It’s not a new observation, but it seems appropriate after such an extended amount of attention on the resurrection (in 1 Corinthians 15) to note that when Paul delivered the practice and reason for communion a few chapters earlier he did not mention the resurrection at all.
As Paul explained, Jesus gave thanks and then gave bread to His disciples and said “This is my body which is for you,” without adding “and it will be raised for you, too.” Jesus again gave thanks and then gave a cup of wine to His disciples and said, “This cup is the new covenant in my blood,” and didn’t chase that with “that guarantees you a sweeter cup in the resurrection.” And Paul’s summary of all this was:
For as often as you eat this bread and drink the cup, you proclaim the Lord’s death until He comes. (1 Corinthians 11:26)
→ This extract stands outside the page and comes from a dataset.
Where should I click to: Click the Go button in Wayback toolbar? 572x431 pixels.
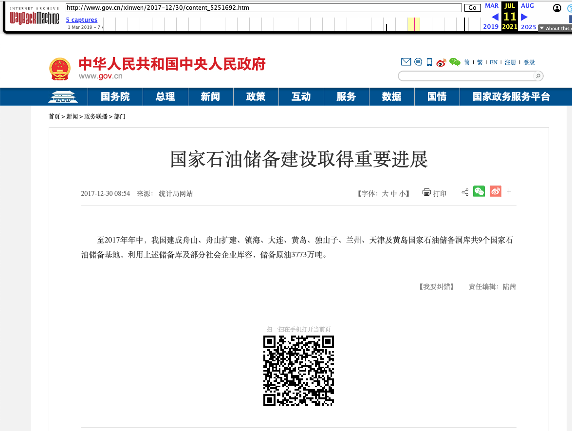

The Corinthians knew and believed that Jesus was risen. The fact that we wait “until He comes” is also a clue in the verse that He is not still dead. And yet, for as much as we could not be certain of salvation without the resurrection, our time each week at the Lord’s Table proclaims the Lord’s death.
Though we believe in the resurrection of Jesus’ body, and the continuity of His body before and after His burial, the bread and the wine remind us of His perishable seed. They remind us of Him being sown in dishonor, in weakness. And, among many things, they remind us that a seed well sown in God’s sovereignty and by His grace is not sown in vain.